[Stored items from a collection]

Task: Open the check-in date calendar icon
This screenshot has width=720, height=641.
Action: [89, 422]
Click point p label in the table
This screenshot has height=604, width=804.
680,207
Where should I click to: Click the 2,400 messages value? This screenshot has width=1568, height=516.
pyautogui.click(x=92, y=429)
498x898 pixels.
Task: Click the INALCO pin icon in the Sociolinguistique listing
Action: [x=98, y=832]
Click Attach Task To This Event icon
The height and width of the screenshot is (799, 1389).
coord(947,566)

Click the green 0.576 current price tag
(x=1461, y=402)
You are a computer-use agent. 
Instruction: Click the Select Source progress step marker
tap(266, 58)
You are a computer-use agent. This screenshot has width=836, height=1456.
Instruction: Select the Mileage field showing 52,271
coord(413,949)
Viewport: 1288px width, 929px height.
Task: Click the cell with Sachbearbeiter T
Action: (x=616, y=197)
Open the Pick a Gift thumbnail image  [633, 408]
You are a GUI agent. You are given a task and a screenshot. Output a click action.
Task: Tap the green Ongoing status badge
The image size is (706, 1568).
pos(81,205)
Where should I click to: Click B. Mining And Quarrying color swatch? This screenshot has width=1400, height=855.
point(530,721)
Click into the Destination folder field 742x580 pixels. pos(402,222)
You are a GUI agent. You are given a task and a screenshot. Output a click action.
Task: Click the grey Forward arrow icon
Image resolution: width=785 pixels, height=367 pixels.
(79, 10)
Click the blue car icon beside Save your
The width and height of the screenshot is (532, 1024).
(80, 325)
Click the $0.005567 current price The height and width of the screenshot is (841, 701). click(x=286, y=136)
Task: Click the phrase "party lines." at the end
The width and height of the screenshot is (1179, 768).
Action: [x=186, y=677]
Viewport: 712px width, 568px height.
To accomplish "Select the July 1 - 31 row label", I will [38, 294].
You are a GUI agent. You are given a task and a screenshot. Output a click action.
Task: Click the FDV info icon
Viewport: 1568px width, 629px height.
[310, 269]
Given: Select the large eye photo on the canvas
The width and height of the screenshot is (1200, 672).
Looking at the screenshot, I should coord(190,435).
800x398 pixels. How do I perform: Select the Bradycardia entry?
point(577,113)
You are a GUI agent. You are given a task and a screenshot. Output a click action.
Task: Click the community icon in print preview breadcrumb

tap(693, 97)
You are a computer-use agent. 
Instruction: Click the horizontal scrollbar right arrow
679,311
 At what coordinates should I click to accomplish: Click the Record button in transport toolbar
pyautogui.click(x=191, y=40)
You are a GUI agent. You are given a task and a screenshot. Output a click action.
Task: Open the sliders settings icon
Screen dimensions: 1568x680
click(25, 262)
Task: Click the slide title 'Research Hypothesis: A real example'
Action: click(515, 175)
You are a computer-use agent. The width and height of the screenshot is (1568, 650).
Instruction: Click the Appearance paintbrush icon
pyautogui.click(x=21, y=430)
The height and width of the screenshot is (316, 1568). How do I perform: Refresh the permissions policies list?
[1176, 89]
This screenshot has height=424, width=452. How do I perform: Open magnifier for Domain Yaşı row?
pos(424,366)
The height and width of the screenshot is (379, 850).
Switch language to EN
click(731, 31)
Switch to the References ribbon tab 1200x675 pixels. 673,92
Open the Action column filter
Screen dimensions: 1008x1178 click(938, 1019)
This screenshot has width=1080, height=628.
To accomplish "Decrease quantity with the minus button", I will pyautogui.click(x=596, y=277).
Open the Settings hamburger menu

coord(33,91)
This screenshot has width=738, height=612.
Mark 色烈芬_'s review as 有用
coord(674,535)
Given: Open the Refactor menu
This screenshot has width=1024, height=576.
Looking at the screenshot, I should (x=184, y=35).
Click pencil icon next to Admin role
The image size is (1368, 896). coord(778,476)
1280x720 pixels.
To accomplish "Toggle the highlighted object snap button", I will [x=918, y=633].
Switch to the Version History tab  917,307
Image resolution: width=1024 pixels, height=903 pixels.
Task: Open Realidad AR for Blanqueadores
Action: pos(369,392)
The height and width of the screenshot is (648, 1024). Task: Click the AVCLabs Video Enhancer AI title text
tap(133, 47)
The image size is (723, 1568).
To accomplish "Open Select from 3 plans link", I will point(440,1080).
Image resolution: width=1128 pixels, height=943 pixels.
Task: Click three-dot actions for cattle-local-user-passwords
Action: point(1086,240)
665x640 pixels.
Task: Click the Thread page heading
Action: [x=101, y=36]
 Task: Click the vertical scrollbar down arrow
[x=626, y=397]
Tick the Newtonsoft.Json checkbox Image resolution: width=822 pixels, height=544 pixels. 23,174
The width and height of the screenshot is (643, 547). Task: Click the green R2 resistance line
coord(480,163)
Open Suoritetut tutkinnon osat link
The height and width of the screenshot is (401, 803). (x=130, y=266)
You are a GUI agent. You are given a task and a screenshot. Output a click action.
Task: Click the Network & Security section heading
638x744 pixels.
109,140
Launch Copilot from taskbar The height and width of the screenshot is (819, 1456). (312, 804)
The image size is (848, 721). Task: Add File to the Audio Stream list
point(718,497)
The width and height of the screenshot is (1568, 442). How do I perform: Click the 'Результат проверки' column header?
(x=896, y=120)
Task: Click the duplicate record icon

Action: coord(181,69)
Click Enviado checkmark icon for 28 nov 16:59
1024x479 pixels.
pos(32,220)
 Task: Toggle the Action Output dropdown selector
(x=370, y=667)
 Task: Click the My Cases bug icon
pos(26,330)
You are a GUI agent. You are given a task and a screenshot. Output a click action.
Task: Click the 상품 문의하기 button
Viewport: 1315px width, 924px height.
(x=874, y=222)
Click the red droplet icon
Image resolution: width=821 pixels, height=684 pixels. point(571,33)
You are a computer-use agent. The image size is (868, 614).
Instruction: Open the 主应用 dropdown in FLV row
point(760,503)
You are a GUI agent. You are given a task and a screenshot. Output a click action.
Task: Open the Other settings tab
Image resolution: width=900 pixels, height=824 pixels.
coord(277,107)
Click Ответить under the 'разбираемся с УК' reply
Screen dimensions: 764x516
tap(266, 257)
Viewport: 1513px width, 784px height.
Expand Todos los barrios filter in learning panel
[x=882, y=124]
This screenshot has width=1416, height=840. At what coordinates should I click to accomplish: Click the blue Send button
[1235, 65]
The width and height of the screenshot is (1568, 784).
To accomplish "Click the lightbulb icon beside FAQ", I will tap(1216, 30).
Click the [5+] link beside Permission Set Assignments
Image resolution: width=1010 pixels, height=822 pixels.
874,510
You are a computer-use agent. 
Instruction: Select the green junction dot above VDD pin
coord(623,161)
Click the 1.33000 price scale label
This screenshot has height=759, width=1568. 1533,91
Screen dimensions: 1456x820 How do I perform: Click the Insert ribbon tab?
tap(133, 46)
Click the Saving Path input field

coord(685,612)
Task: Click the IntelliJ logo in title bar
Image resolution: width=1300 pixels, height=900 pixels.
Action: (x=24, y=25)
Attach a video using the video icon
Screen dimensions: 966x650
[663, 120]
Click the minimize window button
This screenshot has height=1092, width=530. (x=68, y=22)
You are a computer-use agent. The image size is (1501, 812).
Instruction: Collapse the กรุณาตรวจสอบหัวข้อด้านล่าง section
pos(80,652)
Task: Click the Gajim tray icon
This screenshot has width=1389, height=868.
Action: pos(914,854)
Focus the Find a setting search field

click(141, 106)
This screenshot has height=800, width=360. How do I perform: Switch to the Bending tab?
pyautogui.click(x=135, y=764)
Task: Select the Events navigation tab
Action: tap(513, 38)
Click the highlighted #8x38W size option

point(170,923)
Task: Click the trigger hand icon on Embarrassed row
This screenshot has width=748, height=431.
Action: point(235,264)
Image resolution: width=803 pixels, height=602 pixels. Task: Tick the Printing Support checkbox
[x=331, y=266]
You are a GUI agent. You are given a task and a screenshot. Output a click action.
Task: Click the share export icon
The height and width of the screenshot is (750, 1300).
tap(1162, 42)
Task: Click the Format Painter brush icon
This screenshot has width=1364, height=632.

[Stated task] Put the lines in the stretch from the one containing "Given: Open the Refactor menu" through the one containing "will [x=918, y=633]." into a JSON list of strings, one string per line, skipping blank lines.

[Final answer]
[
  "Given: Open the Refactor menu",
  "This screenshot has width=1024, height=576.",
  "Looking at the screenshot, I should (x=184, y=35).",
  "Click pencil icon next to Admin role",
  "The image size is (1368, 896). coord(778,476)",
  "1280x720 pixels.",
  "To accomplish \"Toggle the highlighted object snap button\", I will [x=918, y=633]."
]